> **作業依頼 A**: 本文のうち、「Dr.伊藤:放射線科の専門医です。こちらでは全科の診療をさせていただいています。」から「ミャンマーにいらっしゃって何年ぐらいになりますか?」までを、両端の語句も含めて原文どおりに書き出しなさい。
> **作業依頼 B**: 本文によると、伊藤哲氏がミャンマーに来たのは何年からですか。

> **演習用本文**:
■ ■ ■

No.37 伊藤哲様 山田優子様(レオ・メディケア) 前編「異国の地、ミャンマーでの医療」

インタビュー

今回はミャンマーでご活躍されているレオ・メディケアの伊藤哲様(日本人診療院長)、山田優子様(看護師)にインタビューさせて頂きました。

ミャンマーでご活躍されているお二人のパワーの秘密に迫ります。

ミャンマーで活躍する日本人医療者

先生方のプロフィールを教えていただけますか。

Dr.伊藤:放射線科の専門医です。こちらでは全科の診療をさせていただいています。

当クリニックで診断・治療できるものの対応や、専門医の紹介をしております。

日本ではあまりなじみはないですが、GP:General Practitioner(総合診療医)という概念に基づいた医療を展開しています。

ミャンマーにいらっしゃって何年ぐらいになりますか?

Dr.伊藤:社会医療法人大雄会とミャンマーの交流は1998年に始まりました。

私がこちらに来たのは2003年からです。

Ns.山田:私は元々日本で大雄会の循環器と心臓外科に勤務して居りまして、こちらにクリニックを出すということで1年ぐらい前にこちらに来る事になりました。

看護師は2名いて、70日のビザが切れる時に交代しますので、大体2ヶ月に1回日本とミャンマーを往復しています。

■ ■ ■

> **提供データ**:

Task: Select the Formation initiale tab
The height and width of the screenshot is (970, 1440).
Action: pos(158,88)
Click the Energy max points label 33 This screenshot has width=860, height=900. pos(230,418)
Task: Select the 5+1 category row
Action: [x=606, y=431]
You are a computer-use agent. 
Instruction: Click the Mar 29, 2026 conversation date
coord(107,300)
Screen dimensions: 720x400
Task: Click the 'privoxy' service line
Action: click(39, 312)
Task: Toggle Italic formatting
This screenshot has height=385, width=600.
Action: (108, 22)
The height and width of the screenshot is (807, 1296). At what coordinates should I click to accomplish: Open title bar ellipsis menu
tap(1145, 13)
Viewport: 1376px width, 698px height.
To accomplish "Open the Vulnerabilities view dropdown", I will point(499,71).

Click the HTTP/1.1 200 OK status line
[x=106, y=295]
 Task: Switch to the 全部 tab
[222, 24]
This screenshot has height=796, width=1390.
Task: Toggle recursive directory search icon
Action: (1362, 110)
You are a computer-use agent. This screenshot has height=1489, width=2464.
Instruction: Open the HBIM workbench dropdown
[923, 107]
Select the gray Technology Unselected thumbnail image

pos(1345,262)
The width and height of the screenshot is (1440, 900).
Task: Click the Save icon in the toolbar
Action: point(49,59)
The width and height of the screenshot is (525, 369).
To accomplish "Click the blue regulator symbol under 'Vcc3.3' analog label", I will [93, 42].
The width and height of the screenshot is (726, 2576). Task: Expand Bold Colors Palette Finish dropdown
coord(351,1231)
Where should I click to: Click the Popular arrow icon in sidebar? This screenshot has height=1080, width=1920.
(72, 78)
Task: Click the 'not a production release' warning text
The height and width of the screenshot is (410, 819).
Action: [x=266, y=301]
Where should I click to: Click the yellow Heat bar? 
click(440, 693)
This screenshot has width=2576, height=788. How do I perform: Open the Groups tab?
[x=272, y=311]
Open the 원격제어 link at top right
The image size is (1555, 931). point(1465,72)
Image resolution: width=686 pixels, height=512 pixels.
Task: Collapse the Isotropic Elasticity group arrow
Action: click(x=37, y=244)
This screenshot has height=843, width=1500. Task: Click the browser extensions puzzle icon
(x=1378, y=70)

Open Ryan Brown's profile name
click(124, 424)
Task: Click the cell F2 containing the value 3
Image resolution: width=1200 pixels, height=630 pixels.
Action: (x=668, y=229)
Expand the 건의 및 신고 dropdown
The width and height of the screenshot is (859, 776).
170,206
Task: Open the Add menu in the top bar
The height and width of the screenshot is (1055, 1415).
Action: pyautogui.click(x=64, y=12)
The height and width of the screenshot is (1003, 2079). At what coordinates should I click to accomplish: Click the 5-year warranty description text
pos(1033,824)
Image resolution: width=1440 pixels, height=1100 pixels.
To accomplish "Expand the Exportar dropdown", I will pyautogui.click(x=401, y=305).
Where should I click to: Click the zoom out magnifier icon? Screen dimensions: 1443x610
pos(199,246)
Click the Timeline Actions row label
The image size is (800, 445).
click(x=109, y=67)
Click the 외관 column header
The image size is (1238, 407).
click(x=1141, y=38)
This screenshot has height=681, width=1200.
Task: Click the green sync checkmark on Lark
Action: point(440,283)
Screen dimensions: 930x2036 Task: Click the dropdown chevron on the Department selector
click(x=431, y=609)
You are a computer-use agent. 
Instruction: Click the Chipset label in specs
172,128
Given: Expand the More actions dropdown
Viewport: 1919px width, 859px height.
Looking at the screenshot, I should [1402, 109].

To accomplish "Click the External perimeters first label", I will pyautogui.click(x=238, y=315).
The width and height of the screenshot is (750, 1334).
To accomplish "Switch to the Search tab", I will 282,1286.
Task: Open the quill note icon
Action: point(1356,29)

■ ■ ■

> **記述解答 A**:
Dr.伊藤:放射線科の専門医です。こちらでは全科の診療をさせていただいています。

当クリニックで診断・治療できるものの対応や、専門医の紹介をしております。

日本ではあまりなじみはないですが、GP:General Practitioner(総合診療医)という概念に基づいた医療を展開しています。

ミャンマーにいらっしゃって何年ぐらいになりますか?

> **記述解答 B**: 2003年からです。